As he prepares to go off on leave, days before his scheduled launch, these authority figures give him a list of rules that could easily be intended for a teenager going on an overnight school trip: no drinking, no smoking, no messing around with girls, eat nothing but this highly concentrated nourishing paste. Talbot is entirely dominated by his father, the Air Force.
Here he stands, staring sadly at his father’s mighty phallus.
But suddenly, there is another influence in Talbot’s life, a woman who is leading him in a different direction. The moon flight is dangerous, Lyrae warns; without proper protection, Talbot will go mad. Unfortunately, there’s no way the military will take advice on their spacecraft from a suspected spy. What will Talbot do now that he has to choose between obeying the paternal commands of his military and taking the helpful advice of his new crush? Talbot chooses to follow Lyrae’s advice, and eventually gathers the courage to stand up to the general, and the two hash out their differences over the phone.
I feel like every college kid has an angry dad yelling at them over the phone at some point.
Of course, Talbot’s leaving the nest is not entirely approved by the general. Having heard that Lyrae dresses like a beatnik, Federal Security has rounded up an entire lineup of hep individuals, and the general attempts to shame Talbot, asking, “What in heaven do you see in weirdos like that?”

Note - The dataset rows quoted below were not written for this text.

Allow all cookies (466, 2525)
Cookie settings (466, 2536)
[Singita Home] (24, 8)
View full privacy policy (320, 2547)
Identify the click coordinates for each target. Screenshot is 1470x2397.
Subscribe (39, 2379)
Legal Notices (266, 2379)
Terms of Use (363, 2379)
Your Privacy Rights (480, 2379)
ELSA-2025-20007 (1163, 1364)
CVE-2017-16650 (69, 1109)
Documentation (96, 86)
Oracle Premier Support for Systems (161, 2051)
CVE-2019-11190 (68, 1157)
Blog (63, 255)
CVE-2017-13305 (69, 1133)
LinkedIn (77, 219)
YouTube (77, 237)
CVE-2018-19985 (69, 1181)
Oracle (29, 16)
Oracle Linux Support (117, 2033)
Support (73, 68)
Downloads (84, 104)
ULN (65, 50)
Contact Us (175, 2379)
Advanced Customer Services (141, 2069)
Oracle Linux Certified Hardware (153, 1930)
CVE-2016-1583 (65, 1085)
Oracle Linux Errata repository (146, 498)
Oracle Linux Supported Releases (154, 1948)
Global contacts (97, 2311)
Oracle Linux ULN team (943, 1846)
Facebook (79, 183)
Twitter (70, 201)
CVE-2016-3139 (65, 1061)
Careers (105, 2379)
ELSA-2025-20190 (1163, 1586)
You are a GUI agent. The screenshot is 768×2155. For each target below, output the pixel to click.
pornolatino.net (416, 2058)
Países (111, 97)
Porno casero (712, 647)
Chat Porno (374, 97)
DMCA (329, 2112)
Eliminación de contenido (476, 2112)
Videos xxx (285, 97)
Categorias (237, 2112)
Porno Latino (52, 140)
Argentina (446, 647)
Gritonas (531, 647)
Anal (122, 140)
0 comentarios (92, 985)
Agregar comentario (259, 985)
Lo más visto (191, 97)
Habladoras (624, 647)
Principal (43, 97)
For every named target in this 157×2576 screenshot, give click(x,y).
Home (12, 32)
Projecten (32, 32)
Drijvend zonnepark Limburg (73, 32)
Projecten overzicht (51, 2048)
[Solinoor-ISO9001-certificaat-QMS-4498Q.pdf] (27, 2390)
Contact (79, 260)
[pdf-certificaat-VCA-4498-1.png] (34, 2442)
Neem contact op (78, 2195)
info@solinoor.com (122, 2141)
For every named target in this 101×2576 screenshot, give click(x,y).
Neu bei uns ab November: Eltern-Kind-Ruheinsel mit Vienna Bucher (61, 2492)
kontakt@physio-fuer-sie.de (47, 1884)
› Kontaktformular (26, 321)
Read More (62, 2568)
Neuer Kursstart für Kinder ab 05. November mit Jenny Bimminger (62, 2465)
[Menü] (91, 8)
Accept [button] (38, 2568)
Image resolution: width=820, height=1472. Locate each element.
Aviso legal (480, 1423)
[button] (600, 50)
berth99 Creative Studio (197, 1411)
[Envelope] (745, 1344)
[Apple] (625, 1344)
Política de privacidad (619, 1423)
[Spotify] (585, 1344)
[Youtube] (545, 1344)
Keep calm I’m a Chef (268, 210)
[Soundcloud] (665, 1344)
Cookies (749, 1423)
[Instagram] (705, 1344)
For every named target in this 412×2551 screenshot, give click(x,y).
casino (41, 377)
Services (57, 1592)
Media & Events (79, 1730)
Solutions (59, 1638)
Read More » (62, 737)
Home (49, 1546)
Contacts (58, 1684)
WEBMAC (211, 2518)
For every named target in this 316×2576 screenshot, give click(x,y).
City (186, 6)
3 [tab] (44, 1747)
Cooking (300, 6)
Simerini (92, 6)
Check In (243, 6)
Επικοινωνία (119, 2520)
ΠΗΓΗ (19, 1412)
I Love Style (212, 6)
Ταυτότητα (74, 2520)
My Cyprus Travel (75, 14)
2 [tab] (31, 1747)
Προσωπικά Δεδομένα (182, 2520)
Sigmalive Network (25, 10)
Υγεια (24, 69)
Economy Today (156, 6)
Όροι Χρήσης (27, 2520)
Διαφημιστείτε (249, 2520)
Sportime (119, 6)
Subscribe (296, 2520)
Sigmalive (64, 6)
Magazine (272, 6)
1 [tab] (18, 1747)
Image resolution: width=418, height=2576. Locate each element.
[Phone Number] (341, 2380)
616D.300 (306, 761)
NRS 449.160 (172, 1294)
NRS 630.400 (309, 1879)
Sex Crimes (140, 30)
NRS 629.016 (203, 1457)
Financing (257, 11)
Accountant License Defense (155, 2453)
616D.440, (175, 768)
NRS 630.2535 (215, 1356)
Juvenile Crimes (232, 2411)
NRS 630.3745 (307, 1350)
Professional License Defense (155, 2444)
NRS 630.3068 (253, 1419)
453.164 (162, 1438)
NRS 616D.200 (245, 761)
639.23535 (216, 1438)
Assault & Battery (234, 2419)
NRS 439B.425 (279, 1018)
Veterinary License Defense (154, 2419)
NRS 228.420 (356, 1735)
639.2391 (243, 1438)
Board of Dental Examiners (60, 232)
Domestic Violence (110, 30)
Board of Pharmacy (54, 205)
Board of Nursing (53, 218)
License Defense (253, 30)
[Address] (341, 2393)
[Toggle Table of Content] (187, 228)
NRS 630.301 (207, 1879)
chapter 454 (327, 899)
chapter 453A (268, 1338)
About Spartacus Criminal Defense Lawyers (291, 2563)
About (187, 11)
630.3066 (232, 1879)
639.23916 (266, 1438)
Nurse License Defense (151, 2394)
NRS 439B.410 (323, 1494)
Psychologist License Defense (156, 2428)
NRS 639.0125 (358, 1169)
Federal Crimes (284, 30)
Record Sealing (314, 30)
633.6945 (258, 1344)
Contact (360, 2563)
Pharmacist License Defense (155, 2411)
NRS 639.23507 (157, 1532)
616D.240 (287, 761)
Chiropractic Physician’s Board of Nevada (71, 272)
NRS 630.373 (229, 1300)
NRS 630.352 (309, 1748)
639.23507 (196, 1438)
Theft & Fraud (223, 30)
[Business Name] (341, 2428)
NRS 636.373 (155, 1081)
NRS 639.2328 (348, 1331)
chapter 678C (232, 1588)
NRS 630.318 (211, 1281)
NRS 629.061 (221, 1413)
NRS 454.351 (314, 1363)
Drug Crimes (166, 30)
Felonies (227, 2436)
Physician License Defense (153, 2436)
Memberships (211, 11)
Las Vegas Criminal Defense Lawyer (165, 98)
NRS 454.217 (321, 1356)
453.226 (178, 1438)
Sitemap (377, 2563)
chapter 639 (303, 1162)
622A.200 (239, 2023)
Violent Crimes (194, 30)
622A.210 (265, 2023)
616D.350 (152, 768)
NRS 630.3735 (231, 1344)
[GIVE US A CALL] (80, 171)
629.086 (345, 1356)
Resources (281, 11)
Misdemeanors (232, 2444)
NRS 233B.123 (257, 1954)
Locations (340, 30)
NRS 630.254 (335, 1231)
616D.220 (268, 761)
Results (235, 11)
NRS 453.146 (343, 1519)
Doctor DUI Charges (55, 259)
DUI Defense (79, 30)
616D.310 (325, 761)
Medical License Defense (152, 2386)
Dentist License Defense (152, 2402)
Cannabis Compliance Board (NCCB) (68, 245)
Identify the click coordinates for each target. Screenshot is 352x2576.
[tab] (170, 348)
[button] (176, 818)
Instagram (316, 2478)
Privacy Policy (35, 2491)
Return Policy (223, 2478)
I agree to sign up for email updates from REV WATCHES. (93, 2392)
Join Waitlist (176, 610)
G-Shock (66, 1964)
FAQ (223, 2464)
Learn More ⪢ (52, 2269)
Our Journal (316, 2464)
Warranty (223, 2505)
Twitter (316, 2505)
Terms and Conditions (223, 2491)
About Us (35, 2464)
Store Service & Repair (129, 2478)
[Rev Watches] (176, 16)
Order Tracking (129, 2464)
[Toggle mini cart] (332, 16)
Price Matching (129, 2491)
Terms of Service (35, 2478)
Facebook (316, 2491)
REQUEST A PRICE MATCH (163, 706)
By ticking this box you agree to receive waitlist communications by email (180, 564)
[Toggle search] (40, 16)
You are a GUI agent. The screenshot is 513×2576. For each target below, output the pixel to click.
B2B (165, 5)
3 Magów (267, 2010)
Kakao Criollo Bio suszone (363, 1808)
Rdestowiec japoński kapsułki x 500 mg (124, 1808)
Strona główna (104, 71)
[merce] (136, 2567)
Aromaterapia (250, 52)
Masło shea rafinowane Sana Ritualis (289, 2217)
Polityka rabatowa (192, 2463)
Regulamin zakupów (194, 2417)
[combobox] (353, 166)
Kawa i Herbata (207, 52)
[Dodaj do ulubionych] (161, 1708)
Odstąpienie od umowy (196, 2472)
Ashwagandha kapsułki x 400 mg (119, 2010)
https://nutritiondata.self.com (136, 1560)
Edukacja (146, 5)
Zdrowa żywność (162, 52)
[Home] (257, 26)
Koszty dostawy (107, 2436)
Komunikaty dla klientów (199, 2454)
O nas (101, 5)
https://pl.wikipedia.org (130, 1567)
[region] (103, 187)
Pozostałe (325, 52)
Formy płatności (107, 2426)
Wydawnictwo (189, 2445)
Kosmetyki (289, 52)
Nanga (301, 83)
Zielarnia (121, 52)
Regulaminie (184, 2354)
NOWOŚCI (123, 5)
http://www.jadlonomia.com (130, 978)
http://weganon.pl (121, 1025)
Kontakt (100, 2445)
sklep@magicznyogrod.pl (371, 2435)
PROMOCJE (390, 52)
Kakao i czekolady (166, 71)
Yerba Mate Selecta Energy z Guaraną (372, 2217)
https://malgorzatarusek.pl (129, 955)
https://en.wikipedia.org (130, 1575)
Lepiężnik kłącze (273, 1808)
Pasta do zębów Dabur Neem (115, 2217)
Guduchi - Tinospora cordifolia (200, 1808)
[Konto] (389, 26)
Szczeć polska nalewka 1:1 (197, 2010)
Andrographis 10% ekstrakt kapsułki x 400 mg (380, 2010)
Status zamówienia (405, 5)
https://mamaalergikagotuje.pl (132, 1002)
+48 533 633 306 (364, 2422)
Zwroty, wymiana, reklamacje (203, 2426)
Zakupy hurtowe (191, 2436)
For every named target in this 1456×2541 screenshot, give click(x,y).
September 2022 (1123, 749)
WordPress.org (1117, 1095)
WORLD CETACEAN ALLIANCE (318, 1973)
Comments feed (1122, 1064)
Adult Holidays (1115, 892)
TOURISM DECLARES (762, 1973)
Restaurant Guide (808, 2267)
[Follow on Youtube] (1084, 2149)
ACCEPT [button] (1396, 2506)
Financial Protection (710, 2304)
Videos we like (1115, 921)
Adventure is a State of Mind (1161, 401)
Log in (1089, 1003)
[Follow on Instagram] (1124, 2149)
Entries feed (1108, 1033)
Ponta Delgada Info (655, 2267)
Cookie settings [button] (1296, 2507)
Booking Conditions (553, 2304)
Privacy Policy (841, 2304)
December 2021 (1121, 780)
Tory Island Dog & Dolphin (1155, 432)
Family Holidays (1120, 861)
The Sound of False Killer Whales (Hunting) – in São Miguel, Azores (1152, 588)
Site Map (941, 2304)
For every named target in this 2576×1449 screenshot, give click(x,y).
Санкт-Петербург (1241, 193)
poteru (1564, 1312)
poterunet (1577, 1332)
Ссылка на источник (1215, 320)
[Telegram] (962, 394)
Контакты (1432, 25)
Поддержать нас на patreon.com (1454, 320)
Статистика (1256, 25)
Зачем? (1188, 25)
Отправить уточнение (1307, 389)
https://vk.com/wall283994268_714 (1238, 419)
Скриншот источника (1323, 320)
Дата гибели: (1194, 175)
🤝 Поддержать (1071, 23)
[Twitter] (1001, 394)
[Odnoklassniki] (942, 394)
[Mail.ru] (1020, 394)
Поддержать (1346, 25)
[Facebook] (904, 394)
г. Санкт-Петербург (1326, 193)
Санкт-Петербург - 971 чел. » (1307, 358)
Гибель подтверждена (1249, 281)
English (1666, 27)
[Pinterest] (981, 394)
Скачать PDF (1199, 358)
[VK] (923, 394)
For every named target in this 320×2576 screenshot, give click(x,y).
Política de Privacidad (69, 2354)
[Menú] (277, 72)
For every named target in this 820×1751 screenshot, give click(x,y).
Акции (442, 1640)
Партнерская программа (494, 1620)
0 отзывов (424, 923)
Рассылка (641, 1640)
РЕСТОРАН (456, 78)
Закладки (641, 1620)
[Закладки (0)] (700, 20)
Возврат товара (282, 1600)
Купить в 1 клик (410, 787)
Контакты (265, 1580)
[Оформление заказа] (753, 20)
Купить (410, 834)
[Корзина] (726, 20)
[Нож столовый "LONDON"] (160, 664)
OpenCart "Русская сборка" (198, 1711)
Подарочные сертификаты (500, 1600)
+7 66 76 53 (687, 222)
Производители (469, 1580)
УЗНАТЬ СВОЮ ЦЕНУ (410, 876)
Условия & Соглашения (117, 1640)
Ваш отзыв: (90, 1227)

Fun fact: even in a police lineup, beatniks cannot resist snapping their fingers and reciting poetry.
Talbot has grown up and taken control of his own life. Yes, he’s still going to the moon, the path his parents have set him on, but he’s doing it on his own terms, with the extra shielding provided by his future wife. After all, it’s okay to assert your independence (as long as you’re still fighting for America).
WHY DON’T PEOPLE LIKE IT?:
While the film is fairly enjoyable in its thoroughly unassuming way, it’s easy to see why Moon Pilot hasn’t gone down in history as a Disney classic. For every minute of fun, there are two of padding. The acting, while enthusiastic, isn’t very good. And the almost complete lack of space adventure is pretty disappointing. What can you do?
- Tommy Kirk makes an awkwardly brief appearance as Talbot’s brother, in a scene that serves no purpose whatsoever. I can only assume he’s just in there so that Disney can advertise Moon Pilot as featuring the star of Old Yeller and The Shaggy Dog. Hooray.
“Hi! I’m in this movie for some reason!”
MOST REGRETTABLE MOMENT:
I’m not a primate expert, but I’m going to go ahead and guess that smoking isn’t the healthiest thing for a chimpanzee to be doing.
What’s next, Any Which Way But Snus?
I’m not going to lie, I enjoyed Moon Pilot much more than I ever should have. For all its lulls and poor pacing, I found the performances to be thoroughly enjoyable, and there are several great gags sprinkled throughout the film. With a little bit (okay, maybe a lot) of tightening, this could have been the perfect live action movie, but as it stands now, it is a flawed gem. Nevertheless, if you are feeling bored some afternoon, you can rent the film on YouTube. There are definitely worse ways to spend your afternoon and your three dollars.